The monitor is still rather slow on the darkest tones, but its speed improves quickly towards the lighter colors and doesn’t change much on them. Compared with the 193P+, the SyncMaster 970P is obviously faster.

Alas, the speed increase is accompanied with an increase of the RTC error. Below you can see the 970P’s RTC error graph which shows how brighter than necessary the pixel becomes during a transition from black to a level of gray:

I don’t say the error is big. The peak is at 17% only. Yet, there are errors and the RTC artifacts are going to be more conspicuous on the 970P than on the 193P+. This is the price for the lower response time.

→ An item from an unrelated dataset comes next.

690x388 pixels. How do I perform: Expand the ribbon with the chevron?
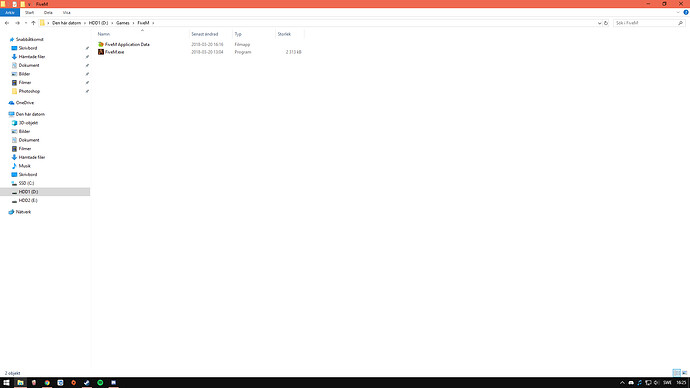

I also took the response time graph at 75Hz refresh rate as a kind of experiment (in the rest of the cases the reviewed monitors worked at 60Hz refresh rate) and was greatly surprised to find that the shape of the graph differed much from the above one:

This graph looks more like the SyncMaster 173P+’s. The monitor has become considerably slower and the decrease of the response time from the darks to the lights is now less abrupt. The shape of the graph resembles a graph of an ordinary PVA matrix without response time compensation (well, an ordinary PVA is still much slower than that). Most of RTC errors have disappeared, too, because the overdrive impulse is obviously too weak, so where could the errors come from? I want to note that the monitor was attached to the digital output of the graphics card during the tests.

Apart from response time, the SyncMaster 970P proved to be much alike to its predecessor. Like on the 193P+, the gamma compensation exponent is too low at the default settings, and the image looks pale and faded.

This can be corrected by increasing the gamma in the monitor’s settings.

The backlighting is uniform, and the viewing angles are typically wide as they are with all PVA matrixes: almost 180 degrees as far as contrast is concerned, but with noticeable distortion of colors on a deflection of 40-45 degrees from the normal. The monitor reproduces smooth color gradients perfectly at the default settings, but there appear cross stripes on them as soon as you step down the monitor’s brightness or contrast setting.

The color temperature measurements produce almost the same results, except that the image is generally colder on the 970P than on the 193P+. The difference is negligible, about 200-500K, so you can hardly spot it without special tools.

The contrast ratio of the 970P is unfortunately even lower than that of the 193P+ and is as low as the typical contrast ratio of TN+Film matrixes. If the monitor displays a black background, you can see even in daylight (not to mention working in darkness!) that it is actually dark-gray rather than true black.

So the 970P differs from the 193P+ with a more aggressive RTC mechanism and with the new design of the case, so if you are satisfied with the looks and the speed of your 193P+, there is no sense in replacing it with a 970P. But if you are shopping for a new monitor, you should consider the 970P first – the 193P+ is probably going to leave the market soon.

Among the monitor’s drawbacks I would name some design solutions I could not quite comprehend, the rather low contrast ratio (for a PVA matrix), and the stronger RTC artifacts (if compared with the 193P+). The artifacts are not so strong as to cause any discomfort, though. And despite the noticeable reduction of the average response time, the monitor is still very slow on transitions between the darkest tones.

The users of the SyncMaster 970P should also take note of the difference in the monitor’s reaction at different refresh rates. In my tests the monitor proved to be considerably faster at 60Hz than at 75Hz. On the other hand, if you don’t want the maximum speed, but want to get rid of the RTC-provoked artifacts, you may even want to set the refresh rate at 75Hz.